West presents an interesting critique of per-capita metrics in cities: “it implicitly assumes that the baseline for any urban characteristic is that it scales linearly with population” contrary to the thesis of this book. Instead, per capita metrics should be compared to the expected values of those metrics based on the size of the city and the scaling law. He proposes a scale called Scale Adjusted Metro Indicators (SAMIs). Apparently San Francisco has a really good SAMI for innovation. I wonder how Seattle stacks up?
Organisms vs. cities vs. companies:
- Organisms: sublinear scaling and economies of scale dominating biology lead to stable bounded growth and slowing pace of life.

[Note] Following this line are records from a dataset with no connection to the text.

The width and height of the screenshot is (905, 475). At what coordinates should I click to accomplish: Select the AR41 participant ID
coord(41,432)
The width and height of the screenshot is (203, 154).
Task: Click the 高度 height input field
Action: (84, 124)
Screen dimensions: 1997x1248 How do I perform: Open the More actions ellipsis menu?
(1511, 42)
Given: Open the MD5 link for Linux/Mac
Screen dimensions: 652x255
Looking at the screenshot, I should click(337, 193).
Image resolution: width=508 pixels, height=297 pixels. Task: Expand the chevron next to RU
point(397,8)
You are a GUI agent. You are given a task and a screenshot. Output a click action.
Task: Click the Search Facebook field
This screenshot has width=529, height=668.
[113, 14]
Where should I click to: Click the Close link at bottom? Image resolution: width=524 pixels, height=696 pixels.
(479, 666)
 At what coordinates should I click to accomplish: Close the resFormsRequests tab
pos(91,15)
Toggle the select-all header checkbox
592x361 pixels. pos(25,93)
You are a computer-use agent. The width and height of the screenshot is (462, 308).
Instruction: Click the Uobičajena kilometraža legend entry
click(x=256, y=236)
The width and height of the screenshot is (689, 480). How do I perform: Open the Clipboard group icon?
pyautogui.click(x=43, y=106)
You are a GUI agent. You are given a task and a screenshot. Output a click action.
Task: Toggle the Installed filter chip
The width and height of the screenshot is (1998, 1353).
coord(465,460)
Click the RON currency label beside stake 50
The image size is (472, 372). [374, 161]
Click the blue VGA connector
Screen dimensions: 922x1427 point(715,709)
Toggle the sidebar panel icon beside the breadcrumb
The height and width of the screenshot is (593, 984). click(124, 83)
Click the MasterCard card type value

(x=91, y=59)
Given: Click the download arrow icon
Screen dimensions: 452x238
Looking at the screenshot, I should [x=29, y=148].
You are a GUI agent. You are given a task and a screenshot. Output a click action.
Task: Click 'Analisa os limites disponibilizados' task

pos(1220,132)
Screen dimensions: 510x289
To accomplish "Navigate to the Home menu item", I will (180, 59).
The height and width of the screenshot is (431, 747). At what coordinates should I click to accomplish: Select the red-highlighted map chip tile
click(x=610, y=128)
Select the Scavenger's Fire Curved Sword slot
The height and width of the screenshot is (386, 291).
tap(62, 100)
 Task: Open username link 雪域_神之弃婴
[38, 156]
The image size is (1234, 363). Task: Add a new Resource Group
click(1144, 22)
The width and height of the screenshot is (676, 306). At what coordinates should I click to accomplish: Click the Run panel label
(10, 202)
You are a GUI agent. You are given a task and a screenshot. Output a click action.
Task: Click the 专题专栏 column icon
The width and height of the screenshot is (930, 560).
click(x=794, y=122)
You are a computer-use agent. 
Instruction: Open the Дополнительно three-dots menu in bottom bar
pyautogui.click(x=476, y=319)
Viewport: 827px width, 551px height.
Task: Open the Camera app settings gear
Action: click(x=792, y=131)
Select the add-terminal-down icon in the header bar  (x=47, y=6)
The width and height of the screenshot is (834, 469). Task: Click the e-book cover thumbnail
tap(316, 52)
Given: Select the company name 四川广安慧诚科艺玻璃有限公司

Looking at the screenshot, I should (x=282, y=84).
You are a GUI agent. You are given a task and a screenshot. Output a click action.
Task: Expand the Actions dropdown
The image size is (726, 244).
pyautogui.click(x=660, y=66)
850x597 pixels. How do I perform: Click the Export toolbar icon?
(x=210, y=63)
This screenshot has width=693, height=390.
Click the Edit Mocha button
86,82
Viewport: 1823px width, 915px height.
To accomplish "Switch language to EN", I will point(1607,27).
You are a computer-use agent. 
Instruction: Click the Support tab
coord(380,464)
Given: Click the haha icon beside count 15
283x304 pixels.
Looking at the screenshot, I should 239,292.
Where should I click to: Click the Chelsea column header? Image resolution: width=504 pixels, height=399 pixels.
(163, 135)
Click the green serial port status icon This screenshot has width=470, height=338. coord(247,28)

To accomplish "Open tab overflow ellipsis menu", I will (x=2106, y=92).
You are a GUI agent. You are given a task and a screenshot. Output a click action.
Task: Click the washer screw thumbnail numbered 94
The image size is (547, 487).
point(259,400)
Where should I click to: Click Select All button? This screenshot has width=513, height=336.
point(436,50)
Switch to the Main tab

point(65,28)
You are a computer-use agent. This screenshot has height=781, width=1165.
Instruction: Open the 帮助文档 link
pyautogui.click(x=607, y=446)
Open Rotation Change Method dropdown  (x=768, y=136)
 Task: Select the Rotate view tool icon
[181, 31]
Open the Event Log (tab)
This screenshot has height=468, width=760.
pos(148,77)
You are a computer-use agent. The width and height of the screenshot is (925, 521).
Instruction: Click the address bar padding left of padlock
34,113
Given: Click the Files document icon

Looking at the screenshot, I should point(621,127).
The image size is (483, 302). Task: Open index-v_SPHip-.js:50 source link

- Cities: superlinear scaling dominating socioeconomic activity leads to unbounded growth and increasing pace of life.
- Companies scale more like organisms than like cities. There is an analogy between metabolism and revenue, between maintenance and expenses.
Just like organisms that have a maximum size, companies also stop growing in relation to the market. There’s a temporal aspect too, by 20 years, 85% of companies disappear through bankruptcy or liquidation.
Speculation on why companies die: R&D fraction goes down over time. More rules and process over time, ossification of processes. More focused on short term results and a “tried and true” strategy. (Google appears to be good at mitigating a lot of this, may be in some sense more city-like).
I don’t understand why superexponential means that there must be finite time
singularities. It seems to me like
e^x < f(x) < \inf between the two. West's
overall view is that major paradigm shifts happen increasingly frequently.
Either we will need to be more and more innovative or learn to “be content with
what we’ve got and find some new way of defining progress”.
A surprisingly zenful end to a whirlwind of a book. It opened up my eyes to a lot of interesting ideas. I recommend it!